He llegado a la conclusión de que la mayor parte de mis alumnos de la Universidad de Génova, y me temo que de la gente en general, son happy end. Las películas, por ejemplo, no les gustan si no terminan bien. Quieren películas con final feliz y soluciones enlatadas para vivir vidas fáciles, más propias de una ficción complaciente que de la realidad. Todo políticamente correcto en un mundo de telenovela. “No les podemos llamar moros, pero les podemos matar”, leí una vez que denunciaba un periódico.

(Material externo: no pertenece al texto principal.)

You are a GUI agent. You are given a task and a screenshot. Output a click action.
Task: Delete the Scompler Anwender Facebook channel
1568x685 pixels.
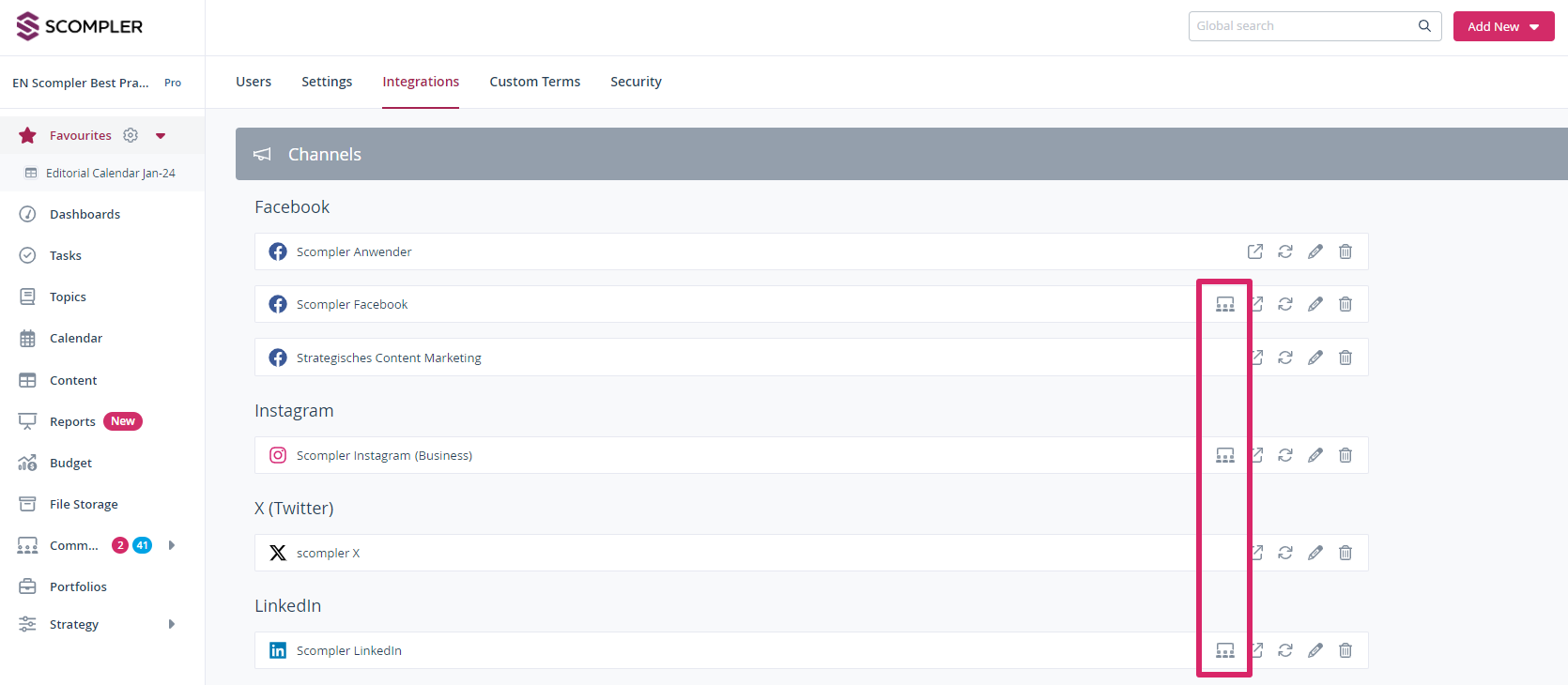[x=1345, y=251]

A menudo sucede que no contemplamos la adversidad como parte del guion de nuestra propia existencia. El problema de la inmigración se resuelve quitando a los migrantes de en medio: “ayudémoslos en sus países”. Términos como compasión suenan a iglesia rancia. La pandemia ya se ha terminado. La crisis ecológica del planeta se acaba separando la basura… Todo parece indicar que los salvinis de este mundo están ganando la partida… Pero no siempre nos conformamos con respuestas preconcebidas y osamos hacernos preguntas. Sabemos los profesores que nadie aprende más que el que enseña. Recientemente una de mis alumnas escribió en una redacción sobre la migración que cuando oye decir a los políticos “ayudémoslos en su casa” se le ocurre qué pasaría si propusiéramos la misma fórmula para acabar con la violencia de género. ¿La forma de erradicar el problema es dejar que la maltratada siga viviendo bajo el mismo techo que su maltratador?

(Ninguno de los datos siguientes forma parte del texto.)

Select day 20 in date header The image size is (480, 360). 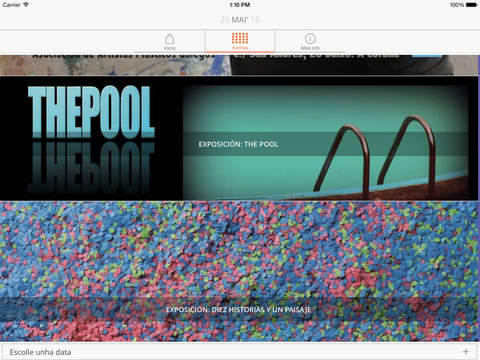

Los macacos de Gibraltar son el inicio de Styx (Estigia), película de Wolfang Fischer estrenada en 2018. Los monos viven en la ciudad y se descuelgan por los cables de la luz. Han perdido su espacio, ahora convertido en el espacio de los hombres. Encuentro y colisión entre dos universos, como sucede entre la sociedad occidental encerrada en sus privilegios e indiferente ante el mundo y los migrantes que luchan por sobrevivir.
En su viaje en velero para conocer la isla de Ascensión, creada según los consejos de Charles Darwin, la protagonista encuentra un viejo barco de pesca a la deriva cargado con un centenar de migrantes. Ante la obligación moral de socorrer a los migrantes, pero la incapaz de acogerlos a bordo de su pequeño velero, pide ayuda. Los guardacostas le responden que su trabajo no les permite intervenir. Ella les recuerda que intervenir no es una elección, que tienen la obligación de hacerlo. La película plantea una pregunta básica: ¿qué se puede hacer a título individual frente a una situación tan dramática como esta, cuando las autoridades competentes y las personas con poder eligen ignorarla de forma deliberada? La Unión Europea ha pasado de “ayudémoslos en sus países” a “ayudemos a nuestros países”. El mar es esa laguna Estigia a la que alude el título. Mar hacia la muerte si no existe solidaridad, pero también cuando existe y se castiga. Quien castiga a quien ayuda, defiende la ley, pero no la justicia.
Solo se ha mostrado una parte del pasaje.